PROMPT:
Span requested from the data below: the line with "You are a GUI" through the line with "This screenshot has width=497, height=385.", both included. Give only these lines again, exactly, and leave every picture out.

────────────────────────────────────────

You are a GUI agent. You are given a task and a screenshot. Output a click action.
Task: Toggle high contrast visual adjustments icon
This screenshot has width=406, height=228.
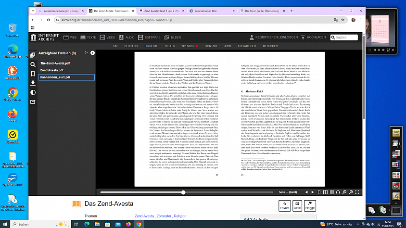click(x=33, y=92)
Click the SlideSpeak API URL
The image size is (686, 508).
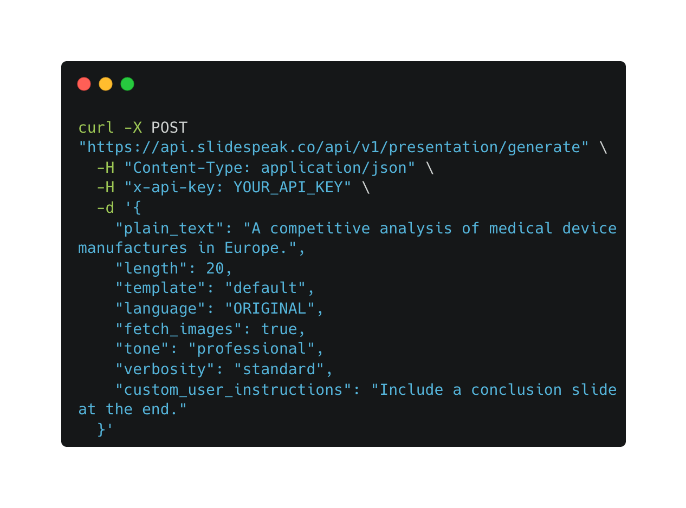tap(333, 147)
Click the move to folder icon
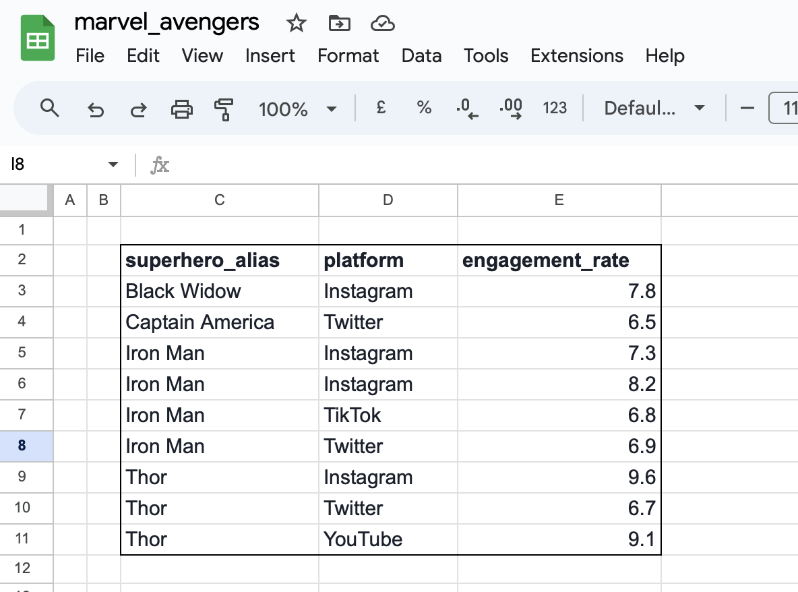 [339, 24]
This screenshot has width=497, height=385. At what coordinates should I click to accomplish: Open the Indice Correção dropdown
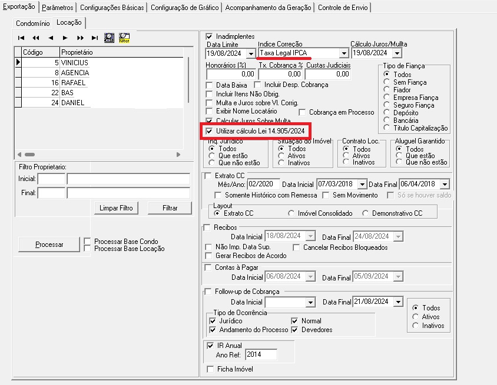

────────────────────────────────────────

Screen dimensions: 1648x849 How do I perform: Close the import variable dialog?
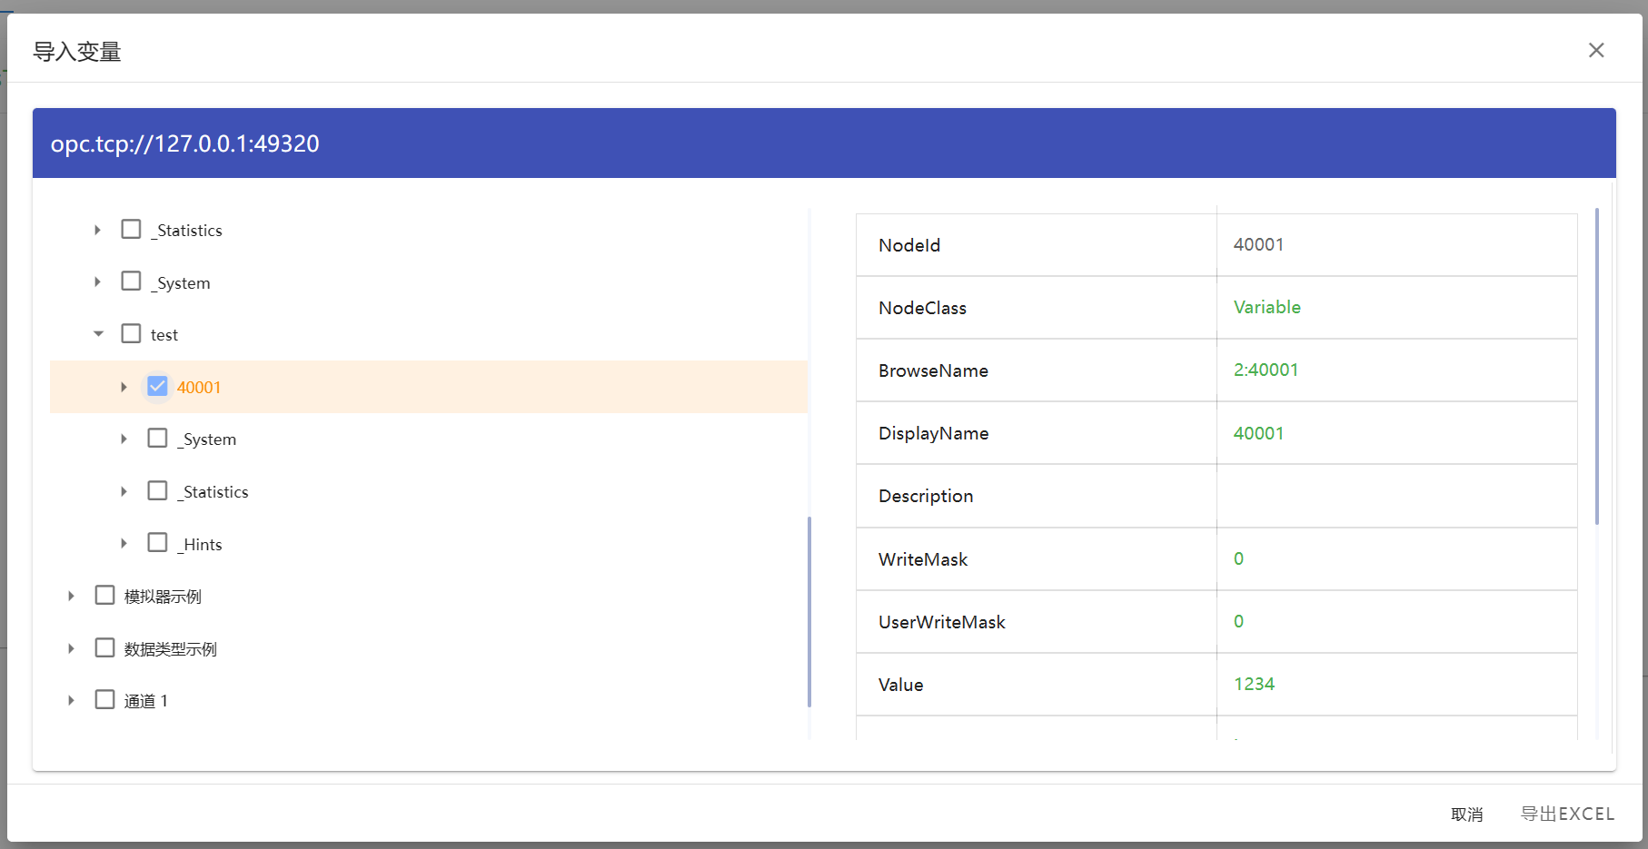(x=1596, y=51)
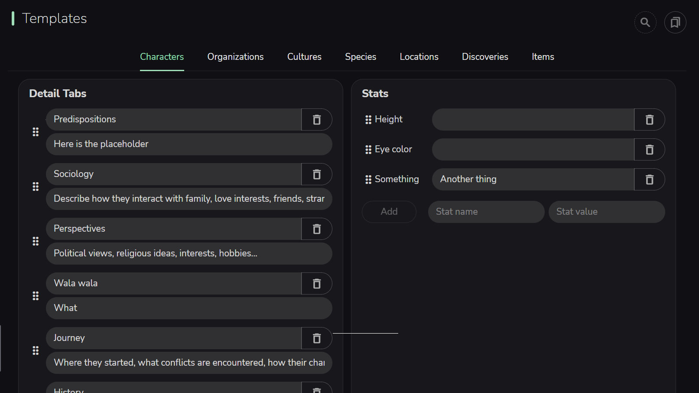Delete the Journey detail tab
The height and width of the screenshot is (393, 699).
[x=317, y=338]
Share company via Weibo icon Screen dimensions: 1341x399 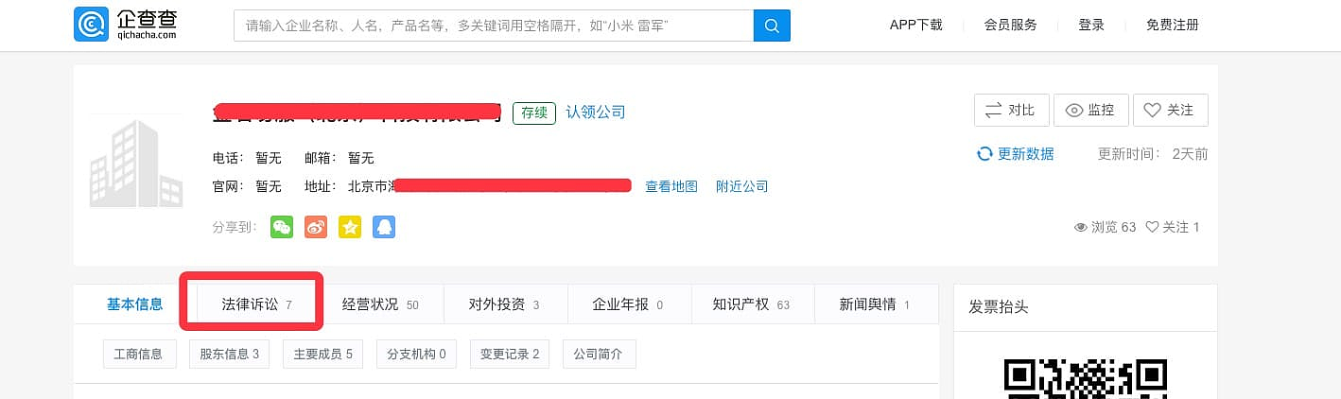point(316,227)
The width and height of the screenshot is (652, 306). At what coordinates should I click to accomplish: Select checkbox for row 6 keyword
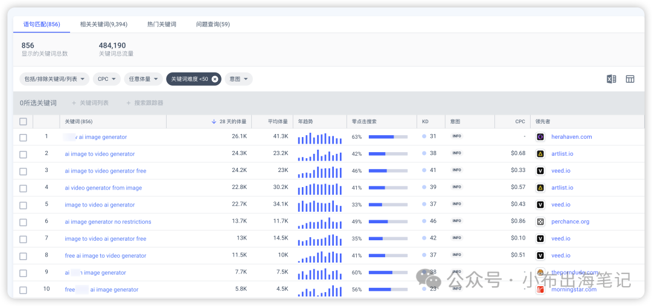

────────────────────────────────────────

ANSWER SECTION:
You are a GUI agent. You are given a task and a screenshot. Output a click action.
Task: Toggle high contrast visual adjustments icon
This screenshot has width=406, height=228.
click(x=33, y=92)
Click the SlideSpeak API URL
The image size is (686, 508).
tap(333, 147)
Click the move to folder icon
 [339, 24]
This screenshot has width=497, height=385. At what coordinates should I click to accomplish: Open the Indice Correção dropdown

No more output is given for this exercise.